LISTED ENTRIES
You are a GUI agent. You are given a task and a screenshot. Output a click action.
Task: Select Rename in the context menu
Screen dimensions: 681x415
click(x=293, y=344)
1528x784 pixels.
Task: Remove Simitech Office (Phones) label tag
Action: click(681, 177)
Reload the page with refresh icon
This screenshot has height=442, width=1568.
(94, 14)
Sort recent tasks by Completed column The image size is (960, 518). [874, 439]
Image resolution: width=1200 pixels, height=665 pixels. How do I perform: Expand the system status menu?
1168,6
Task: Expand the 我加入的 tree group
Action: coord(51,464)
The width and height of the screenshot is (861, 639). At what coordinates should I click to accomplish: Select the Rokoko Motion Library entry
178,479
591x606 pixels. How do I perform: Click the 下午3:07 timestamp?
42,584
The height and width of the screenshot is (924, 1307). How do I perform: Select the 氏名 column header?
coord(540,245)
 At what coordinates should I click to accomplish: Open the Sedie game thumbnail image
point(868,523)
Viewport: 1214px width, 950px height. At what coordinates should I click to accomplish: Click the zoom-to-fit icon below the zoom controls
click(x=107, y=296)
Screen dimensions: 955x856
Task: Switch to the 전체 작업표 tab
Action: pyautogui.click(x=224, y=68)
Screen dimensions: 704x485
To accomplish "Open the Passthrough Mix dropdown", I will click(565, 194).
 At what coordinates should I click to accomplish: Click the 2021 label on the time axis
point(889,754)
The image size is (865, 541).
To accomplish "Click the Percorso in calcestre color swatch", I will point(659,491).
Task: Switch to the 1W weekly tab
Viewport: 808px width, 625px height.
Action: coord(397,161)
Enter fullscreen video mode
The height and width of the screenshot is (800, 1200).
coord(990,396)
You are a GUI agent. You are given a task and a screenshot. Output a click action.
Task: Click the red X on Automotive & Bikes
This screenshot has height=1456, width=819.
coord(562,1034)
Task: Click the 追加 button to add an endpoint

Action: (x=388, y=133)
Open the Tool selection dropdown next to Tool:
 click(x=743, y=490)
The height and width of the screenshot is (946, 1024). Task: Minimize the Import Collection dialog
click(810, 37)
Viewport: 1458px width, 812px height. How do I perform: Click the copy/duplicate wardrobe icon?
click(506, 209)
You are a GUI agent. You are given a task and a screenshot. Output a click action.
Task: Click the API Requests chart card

TASK GOAL
What is needed is an exact transcription of all the data.

WRITTEN REPLY
You are a GUI agent. You are given a task and a screenshot. Output a click action.
Task: Select Rename in the context menu
Screen dimensions: 681x415
click(x=293, y=344)
1528x784 pixels.
Task: Remove Simitech Office (Phones) label tag
Action: click(681, 177)
Reload the page with refresh icon
This screenshot has height=442, width=1568.
(94, 14)
Sort recent tasks by Completed column The image size is (960, 518). [874, 439]
Image resolution: width=1200 pixels, height=665 pixels. How do I perform: Expand the system status menu?
1168,6
Task: Expand the 我加入的 tree group
Action: coord(51,464)
The width and height of the screenshot is (861, 639). At what coordinates should I click to accomplish: Select the Rokoko Motion Library entry
178,479
591x606 pixels. How do I perform: Click the 下午3:07 timestamp?
42,584
The height and width of the screenshot is (924, 1307). How do I perform: Select the 氏名 column header?
coord(540,245)
 At what coordinates should I click to accomplish: Open the Sedie game thumbnail image
point(868,523)
Viewport: 1214px width, 950px height. At what coordinates should I click to accomplish: Click the zoom-to-fit icon below the zoom controls
click(x=107, y=296)
Screen dimensions: 955x856
Task: Switch to the 전체 작업표 tab
Action: pyautogui.click(x=224, y=68)
Screen dimensions: 704x485
To accomplish "Open the Passthrough Mix dropdown", I will click(565, 194).
 At what coordinates should I click to accomplish: Click the 2021 label on the time axis
point(889,754)
The image size is (865, 541).
To accomplish "Click the Percorso in calcestre color swatch", I will point(659,491).
Task: Switch to the 1W weekly tab
Viewport: 808px width, 625px height.
Action: coord(397,161)
Enter fullscreen video mode
The height and width of the screenshot is (800, 1200).
coord(990,396)
You are a GUI agent. You are given a task and a screenshot. Output a click action.
Task: Click the red X on Automotive & Bikes
This screenshot has height=1456, width=819.
coord(562,1034)
Task: Click the 追加 button to add an endpoint

Action: (x=388, y=133)
Open the Tool selection dropdown next to Tool:
 click(x=743, y=490)
The height and width of the screenshot is (946, 1024). Task: Minimize the Import Collection dialog
click(810, 37)
Viewport: 1458px width, 812px height. How do I perform: Click the copy/duplicate wardrobe icon?
click(506, 209)
You are a GUI agent. You are given a task and a screenshot. Output a click action.
Task: Click the API Requests chart card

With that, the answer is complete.